■ **ABOUT THIS TASK**
Among the lines of the records below, count those with the word "computer". Reply with that number alone.

..........

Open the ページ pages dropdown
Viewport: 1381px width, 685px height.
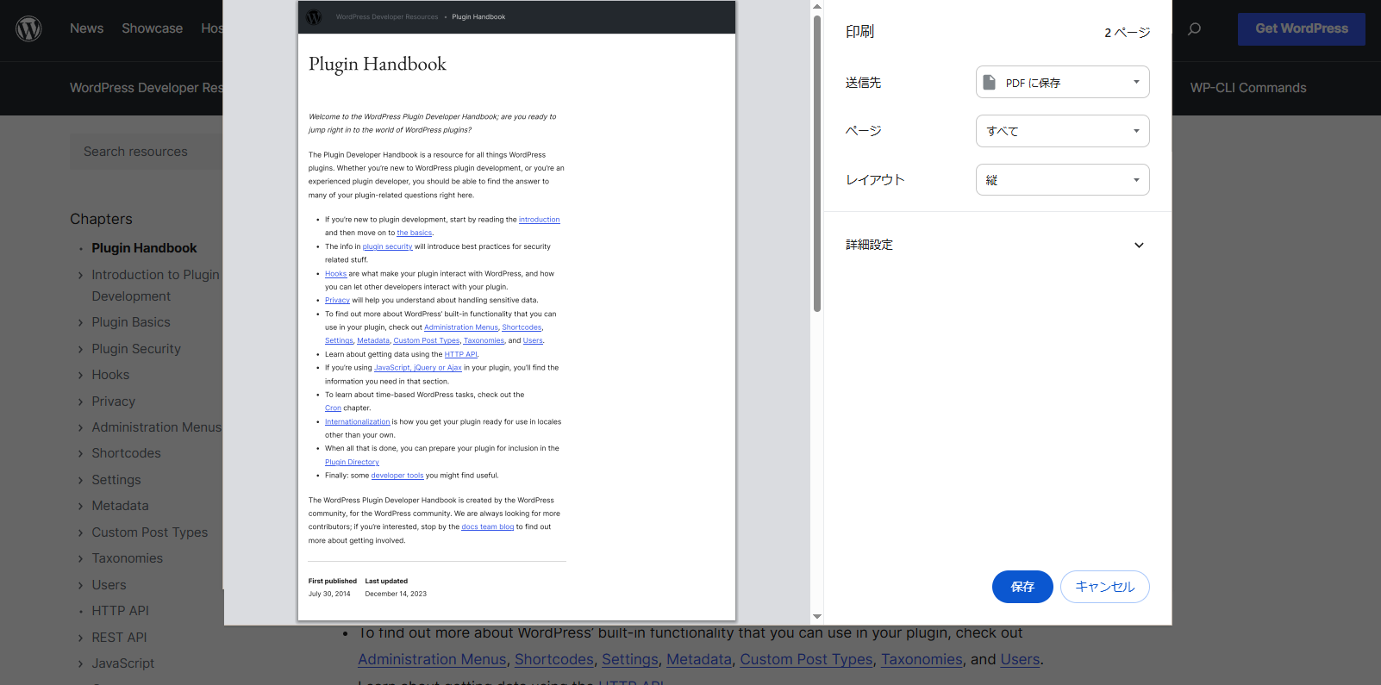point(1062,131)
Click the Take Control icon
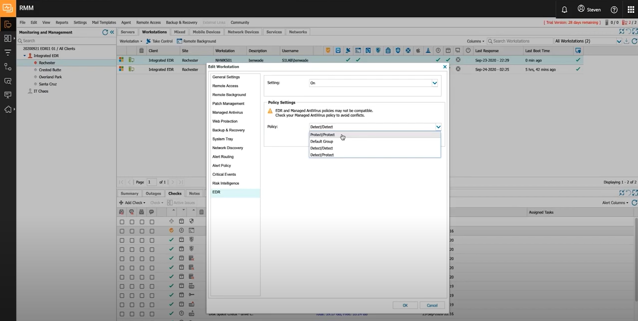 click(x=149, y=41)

..........

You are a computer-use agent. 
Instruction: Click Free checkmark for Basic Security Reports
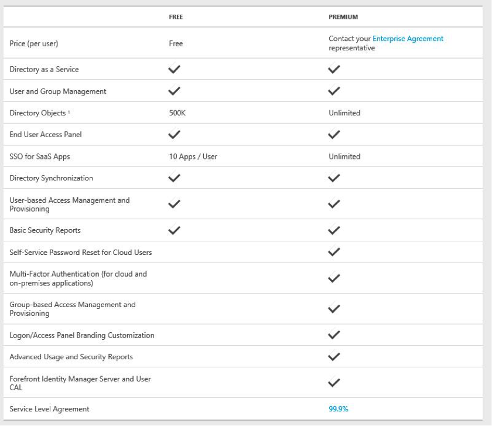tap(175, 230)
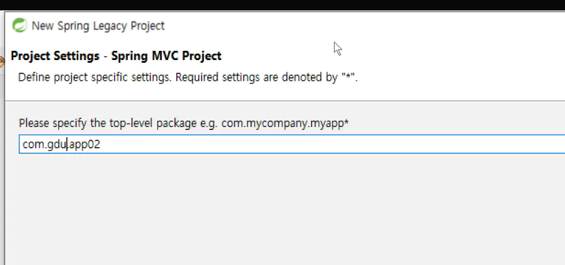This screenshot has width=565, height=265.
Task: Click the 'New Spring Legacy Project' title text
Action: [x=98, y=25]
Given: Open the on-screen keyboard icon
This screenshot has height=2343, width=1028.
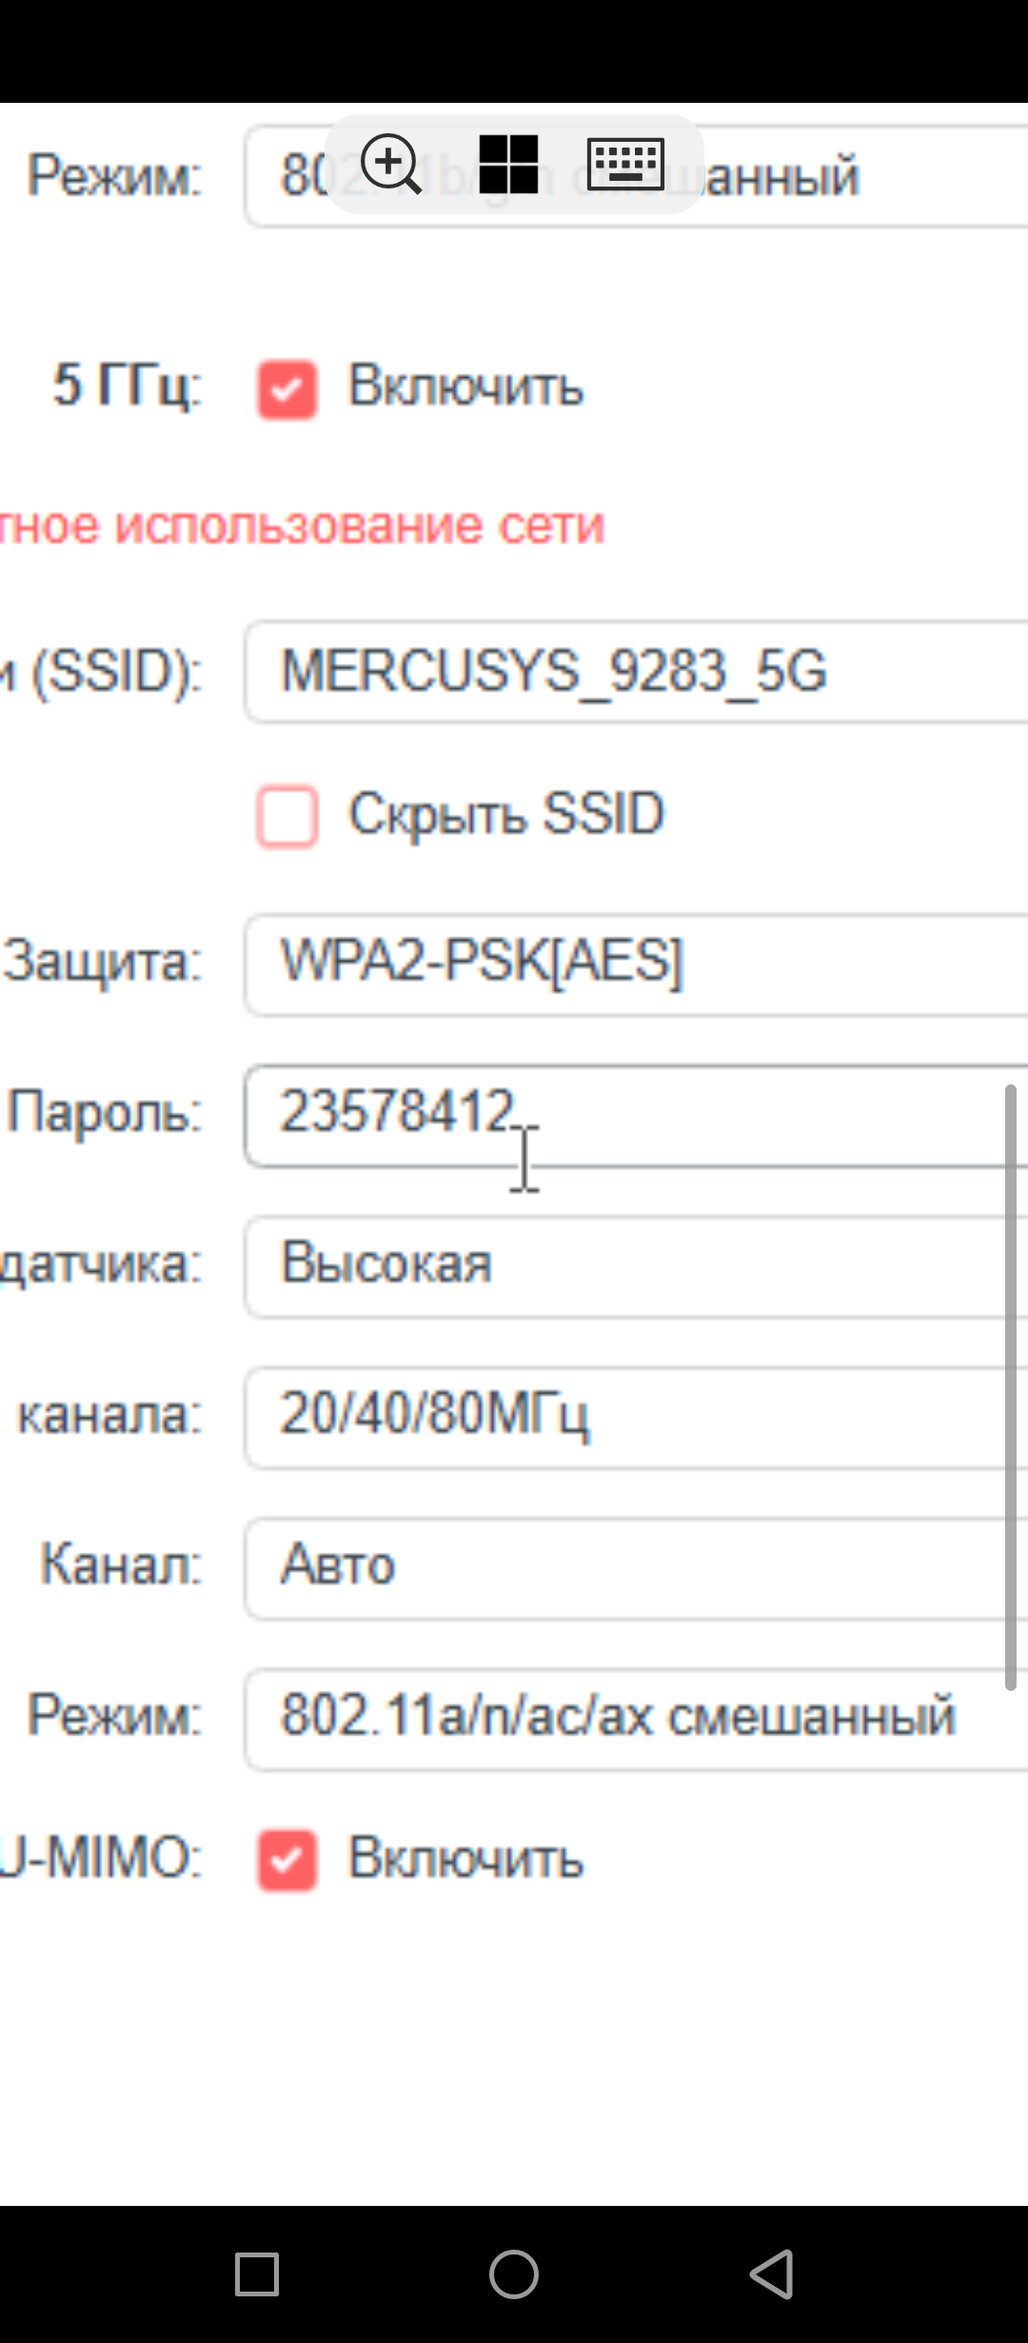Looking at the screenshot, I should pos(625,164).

..........

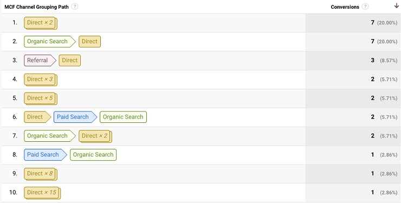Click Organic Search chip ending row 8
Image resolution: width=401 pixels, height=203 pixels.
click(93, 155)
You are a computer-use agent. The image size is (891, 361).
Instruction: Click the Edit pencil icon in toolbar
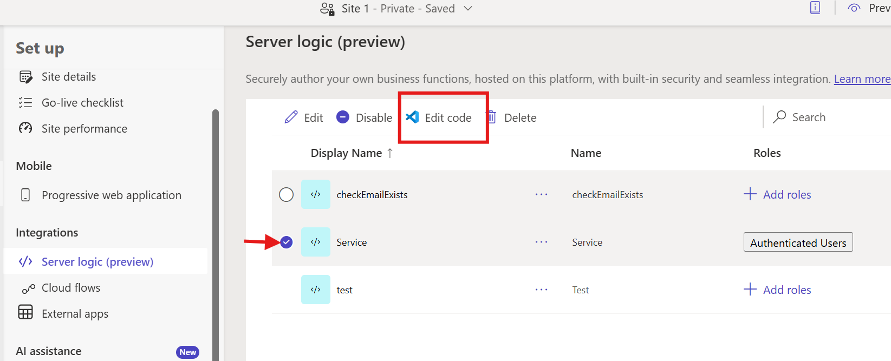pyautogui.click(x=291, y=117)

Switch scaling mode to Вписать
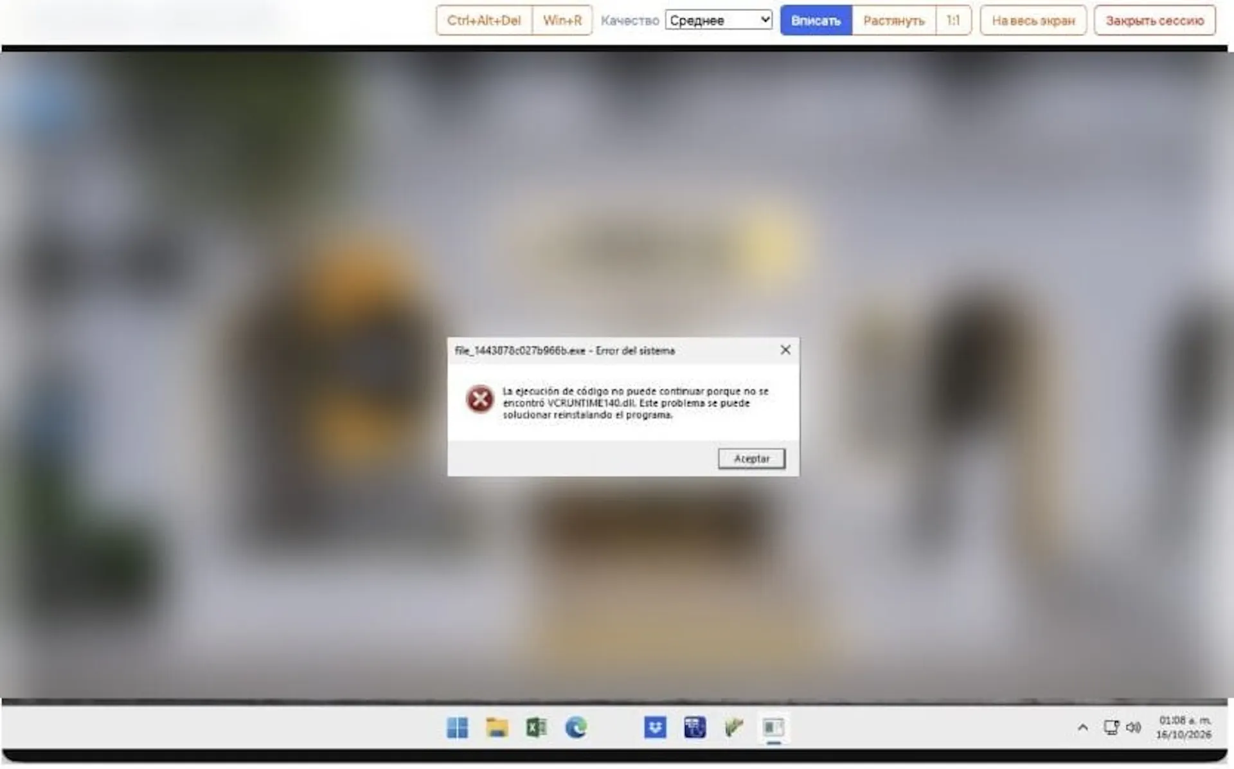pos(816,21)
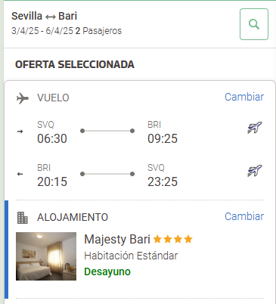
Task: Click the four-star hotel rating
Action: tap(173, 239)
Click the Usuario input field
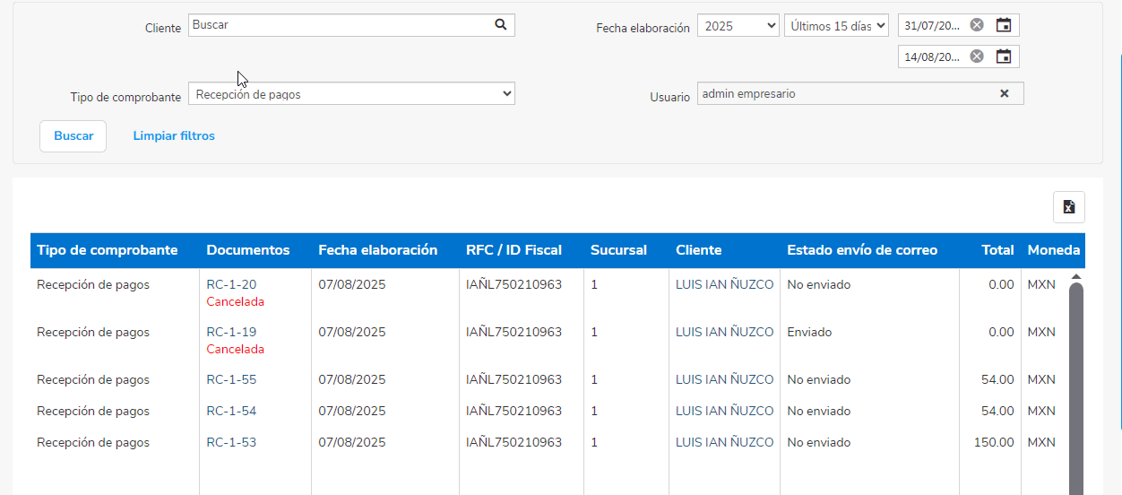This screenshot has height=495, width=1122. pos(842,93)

..........

■ **RESULT**
2